Peter Swire and Yianni Lagos recently released a nice paper demonstrating the high risk that Europe’s privacy regulation will turn all of us into privacy victims. The new right, they say with admirable restraint, “raises serious risks for another principle of data protection law, which is protecting the security of an individual’s personal data – in our world of weak authentication and rampant identity theft, moving all of a person’s data to another system “without hindrance” creates security risks that can outweigh the portability benefits.”
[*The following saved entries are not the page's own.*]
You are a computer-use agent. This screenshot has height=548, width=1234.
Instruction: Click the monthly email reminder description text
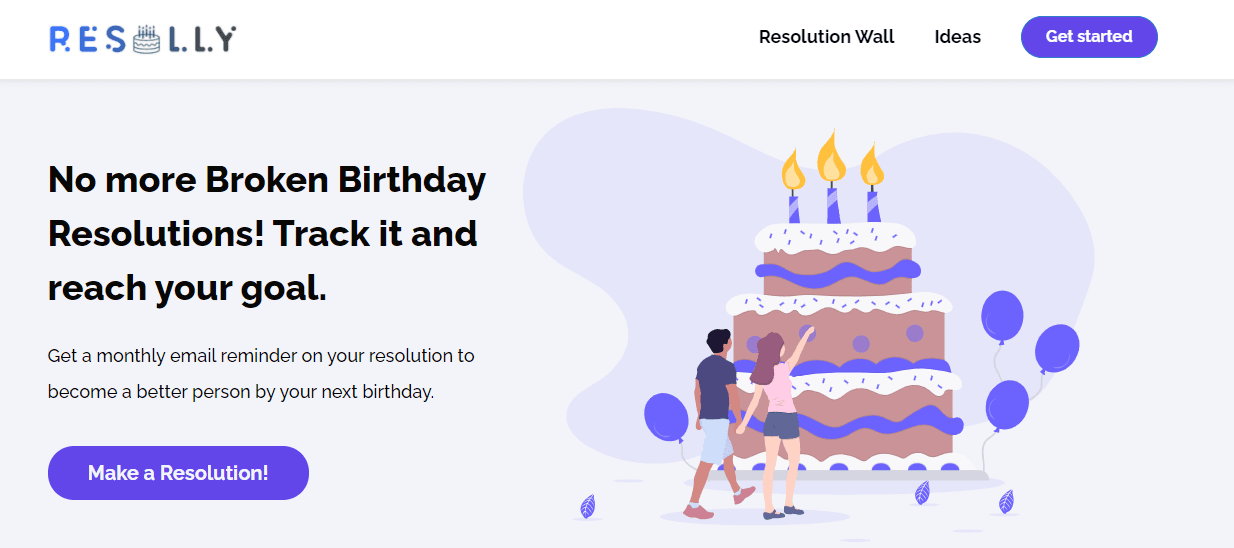(x=261, y=373)
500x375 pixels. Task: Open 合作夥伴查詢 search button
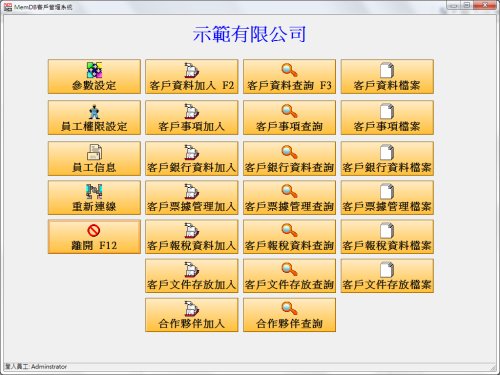click(289, 315)
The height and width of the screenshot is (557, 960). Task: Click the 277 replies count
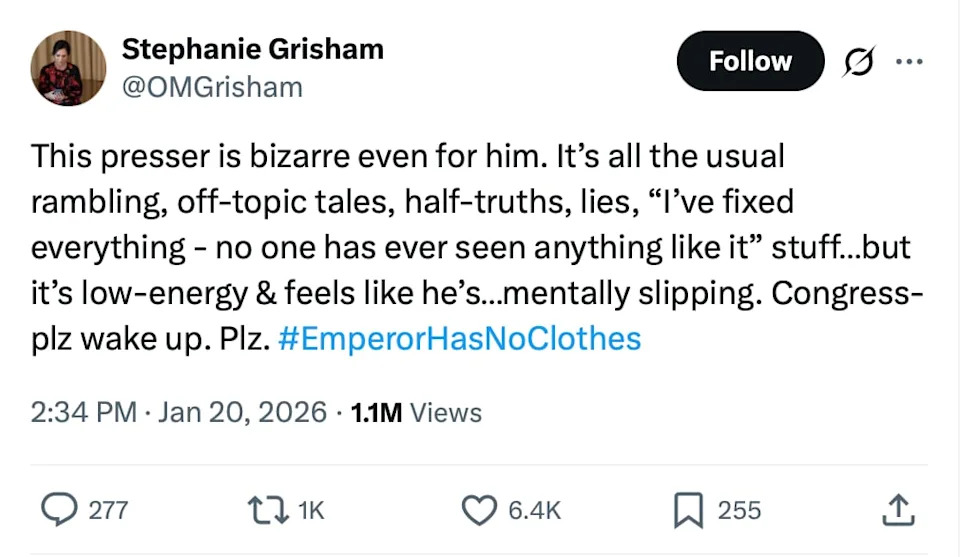tap(108, 510)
I don’t always agree with Peter, but in this case I do. Swire and Lagos rely heavily on the work of an FTC advisory committee on data access and security. I served on that committee, which explored this very problem. Here’s a excerpt from my now-twelve-year-old concurring statement:
That’s bad for all of us, but it is especially bad for the companies forced to set up some sort of access system. If they demand clear and convincing proof of identity before releasing personal data, they will be accused of offering access in theory while denying it in practice. But if they relax the rules, they will surely be sued every time a con man exploits the relaxed rules to steal a consumer’s identity.
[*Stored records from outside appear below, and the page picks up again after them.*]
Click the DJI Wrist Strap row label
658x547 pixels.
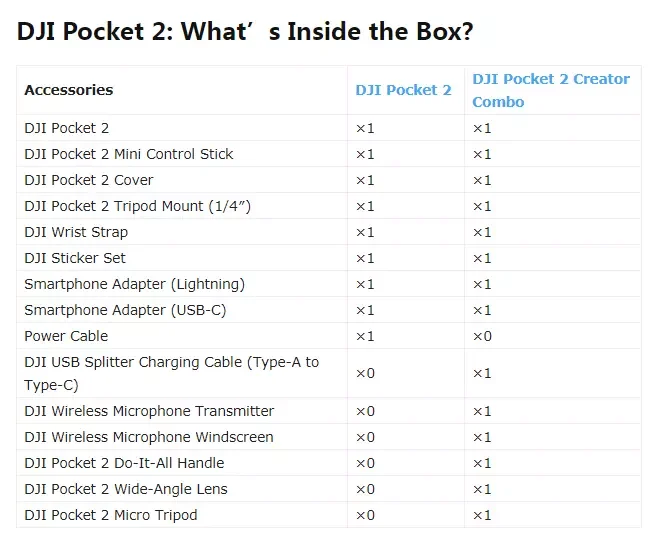76,232
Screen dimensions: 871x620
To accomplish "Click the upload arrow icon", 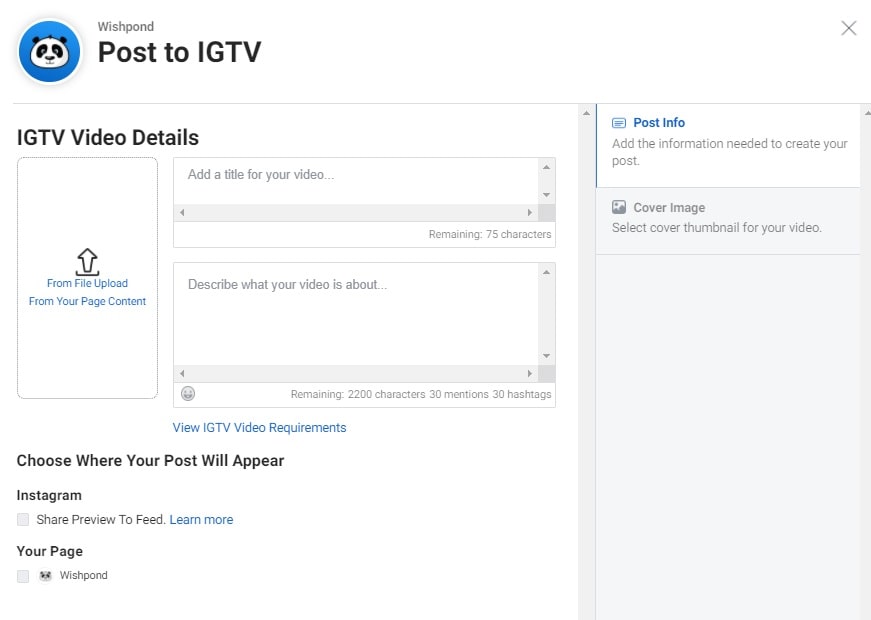I will point(87,262).
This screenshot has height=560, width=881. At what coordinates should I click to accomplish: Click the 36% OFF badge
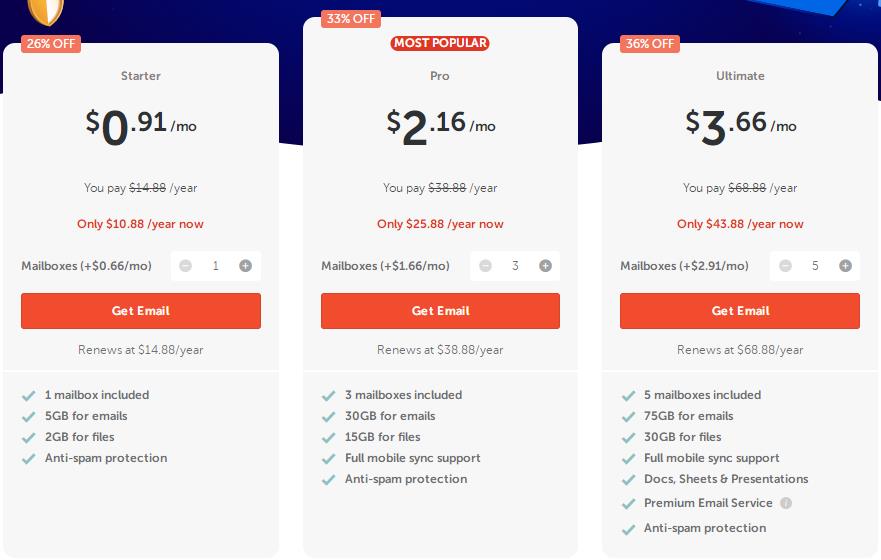(x=650, y=44)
The European Commission has now had more than a decade to study the US work on the topic, a decade in which hacking and bad Internet authentication have only grown into more serious security threats.
How does the data portability provision ease the threat to the security of our data? “Unfortunately,” Swire and Lagos note, the provision “makes no mention of the right to data security.”
That’s privacy law in a nutshell: Rights first. Regrets later.